Luis Enrique di pinggir lapangan

Paris Saint-Germain baru saja menelan kekalahan mengejutkan di Parc des Princes. Tim ibu kota Prancis itu kalah 1-3 dari AS Monaco dalam pertandingan Ligue 1. Hasil buruk ini jelas menjadi pukulan bagi skuad Luis Enrique menjelang laga besar di Liga Champions. Namun pelatih asal Spanyol itu langsung mengalihkan pandangan ke pertandingan krusial melawan Chelsea di babak 16 besar UEFA Champions League 2025/2026.

Dalam konferensi pers pasca-pertandingan, Luis Enrique mengakui timnya tampil kurang presisi. Ia menyebut bahwa ketidakakuratan membuat pemain mulai kehilangan kepercayaan diri. "Jelas sekali kalau kamu tidak presisi, pikiran mulai banyak berpikir atau kehilangan kepercayaan diri, itu wajar," ujar Enrique. Meski demikian, ia menolak untuk panik dan justru menekankan pengalaman tim dalam menghadapi situasi sulit.

Luis Enrique: Kami Pernah di Situasi Ini Banyak Kali

Luis Enrique berusaha menenangkan suasana dengan nada optimis. Menurutnya, PSG sudah sering berada di posisi tidak menguntungkan tapi selalu mampu bangkit. "Kami sudah sering berada di situasi seperti ini. Saya tidak ingin meragukan tim ini sedetik pun karena tim ini punya mentalitas untuk terus membaik setiap saat," kata Enrique. Pernyataan ini menunjukkan keyakinan tinggi terhadap mentalitas skuadnya menjelang bentrokan dengan Chelsea.

Pertandingan melawan Chelsea bukan sekadar laga biasa. Ini menjadi pertemuan ulang setelah Chelsea mengalahkan PSG di final Club World Cup 2025. Namun Enrique menegaskan tidak ada unsur balas dendam. Ia menilai Chelsea sebagai tim hebat yang telah berubah di bawah pelatih baru. PSG sebagai juara bertahan justru menjadi target tim lain. Leg pertama digelar pada Rabu, 11 Maret 2026 di Paris, diikuti leg kedua pada Selasa, 17 Maret 2026 di Stamford Bridge.

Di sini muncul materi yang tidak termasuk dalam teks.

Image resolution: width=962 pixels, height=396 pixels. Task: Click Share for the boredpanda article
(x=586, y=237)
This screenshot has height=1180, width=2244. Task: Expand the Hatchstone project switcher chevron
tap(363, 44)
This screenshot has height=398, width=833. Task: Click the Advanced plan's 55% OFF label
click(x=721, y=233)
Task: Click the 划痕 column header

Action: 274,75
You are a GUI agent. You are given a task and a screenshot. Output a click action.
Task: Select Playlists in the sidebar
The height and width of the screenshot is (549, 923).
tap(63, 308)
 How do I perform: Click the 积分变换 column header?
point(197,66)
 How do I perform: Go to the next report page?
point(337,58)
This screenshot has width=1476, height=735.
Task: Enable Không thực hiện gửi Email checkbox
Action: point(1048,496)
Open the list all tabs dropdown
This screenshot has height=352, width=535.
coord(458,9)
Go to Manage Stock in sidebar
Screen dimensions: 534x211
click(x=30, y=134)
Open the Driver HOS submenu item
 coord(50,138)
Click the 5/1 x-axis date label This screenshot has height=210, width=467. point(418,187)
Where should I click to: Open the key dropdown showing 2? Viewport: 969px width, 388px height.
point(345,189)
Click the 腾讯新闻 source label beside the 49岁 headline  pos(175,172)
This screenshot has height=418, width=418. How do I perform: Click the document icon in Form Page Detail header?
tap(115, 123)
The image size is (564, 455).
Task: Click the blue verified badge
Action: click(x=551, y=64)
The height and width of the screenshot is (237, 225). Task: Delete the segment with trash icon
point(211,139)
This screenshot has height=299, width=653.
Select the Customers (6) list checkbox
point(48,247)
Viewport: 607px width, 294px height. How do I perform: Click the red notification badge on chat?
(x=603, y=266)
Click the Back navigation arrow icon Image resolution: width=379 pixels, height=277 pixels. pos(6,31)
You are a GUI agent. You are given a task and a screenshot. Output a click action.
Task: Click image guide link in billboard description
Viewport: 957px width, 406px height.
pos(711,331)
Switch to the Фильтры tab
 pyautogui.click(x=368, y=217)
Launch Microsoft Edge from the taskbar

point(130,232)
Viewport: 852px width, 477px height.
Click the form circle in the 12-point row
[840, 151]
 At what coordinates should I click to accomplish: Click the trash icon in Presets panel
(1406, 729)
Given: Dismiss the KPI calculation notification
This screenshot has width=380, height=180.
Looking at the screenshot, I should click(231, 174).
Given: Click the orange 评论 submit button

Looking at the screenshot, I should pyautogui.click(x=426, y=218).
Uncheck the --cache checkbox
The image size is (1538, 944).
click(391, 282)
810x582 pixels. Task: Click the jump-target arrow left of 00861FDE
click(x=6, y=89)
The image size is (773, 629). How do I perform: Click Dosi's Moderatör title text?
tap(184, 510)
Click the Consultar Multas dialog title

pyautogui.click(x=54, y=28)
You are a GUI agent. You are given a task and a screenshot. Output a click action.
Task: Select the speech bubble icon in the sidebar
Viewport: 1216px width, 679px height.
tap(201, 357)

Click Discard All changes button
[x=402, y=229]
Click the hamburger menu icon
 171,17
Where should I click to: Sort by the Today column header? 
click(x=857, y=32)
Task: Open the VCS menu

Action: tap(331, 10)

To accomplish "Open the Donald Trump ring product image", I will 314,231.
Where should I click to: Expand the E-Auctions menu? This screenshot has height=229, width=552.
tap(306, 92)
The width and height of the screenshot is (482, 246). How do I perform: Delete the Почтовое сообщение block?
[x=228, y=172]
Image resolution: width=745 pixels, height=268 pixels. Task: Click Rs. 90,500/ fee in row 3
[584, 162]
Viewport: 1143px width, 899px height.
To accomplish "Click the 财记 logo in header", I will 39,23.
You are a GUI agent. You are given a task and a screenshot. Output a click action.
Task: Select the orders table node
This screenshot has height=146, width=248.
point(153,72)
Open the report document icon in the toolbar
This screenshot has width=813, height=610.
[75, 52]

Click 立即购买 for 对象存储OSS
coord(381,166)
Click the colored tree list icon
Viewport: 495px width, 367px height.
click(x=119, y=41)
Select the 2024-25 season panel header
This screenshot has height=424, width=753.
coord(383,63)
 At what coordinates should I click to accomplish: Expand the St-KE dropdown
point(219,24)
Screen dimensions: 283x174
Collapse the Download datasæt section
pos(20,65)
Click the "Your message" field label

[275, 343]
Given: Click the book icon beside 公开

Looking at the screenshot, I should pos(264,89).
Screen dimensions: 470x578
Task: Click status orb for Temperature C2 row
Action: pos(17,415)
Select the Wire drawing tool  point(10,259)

Persiapan PSG untuk Hadapi Chelsea di Liga Champions

Untuk memaksimalkan persiapan, PSG mendapat kabar baik. Laga Ligue 1 melawan Nantes dipindah ke April 2026 atas permintaan klub. Hal ini memberi jeda lima hari penuh antara dua leg melawan Chelsea. Enrique menilai ini penting agar tim bisa pulih fisik dan mental setelah hasil buruk kontra Monaco. Ia berharap PSG bisa menunjukkan performa terbaik seperti di masa lalu.

PSG saat ini masih memimpin Ligue 1 meski tampil inkonsisten di awal 2026. Kekalahan dari Monaco menjadi alarm bagi Enrique untuk memperbaiki ketajaman finishing dan soliditas pertahanan. Duel kontra Chelsea diprediksi menjadi ujian sesungguhnya bagi status PSG sebagai juara bertahan Liga Champions. Penggemar Les Parisiens tentu berharap tim bisa kembali tampil dominan di kompetisi Eropa.

BACA JUGA: Luis Enrique Alihkan Fokus ke Liga Champions Usai Kekalahan dari Monaco

Pertanyaan yang Sering Diajukan (FAQ)

Apa kata Luis Enrique setelah kekalahan PSG dari Monaco?

Luis Enrique mengakui tim kurang presisi dan mulai kehilangan kepercayaan diri. Namun ia menegaskan PSG punya mentalitas kuat untuk bangkit, seperti yang sudah sering ditunjukkan di masa lalu.

Kapan PSG vs Chelsea di babak 16 besar Liga Champions 2026?

Leg pertama: Rabu, 11 Maret 2026 di Parc des Princes, Paris. Leg kedua: Selasa, 17 Maret 2026 di Stamford Bridge, London.

Apakah PSG punya motif balas dendam lawan Chelsea?

Tidak. Luis Enrique bilang ini kompetisi berbeda dan PSG sebagai juara bertahan justru membuat lawan yang punya motivasi ekstra. Tidak ada unsur revenge dari pihak PSG.

Bagaimana persiapan PSG menghadapi Chelsea?

PSG mendapat tambahan istirahat setelah laga Ligue 1 vs Nantes dipindah. Enrique fokus memulihkan kepercayaan diri tim dan memperbaiki performa setelah kekalahan dari Monaco.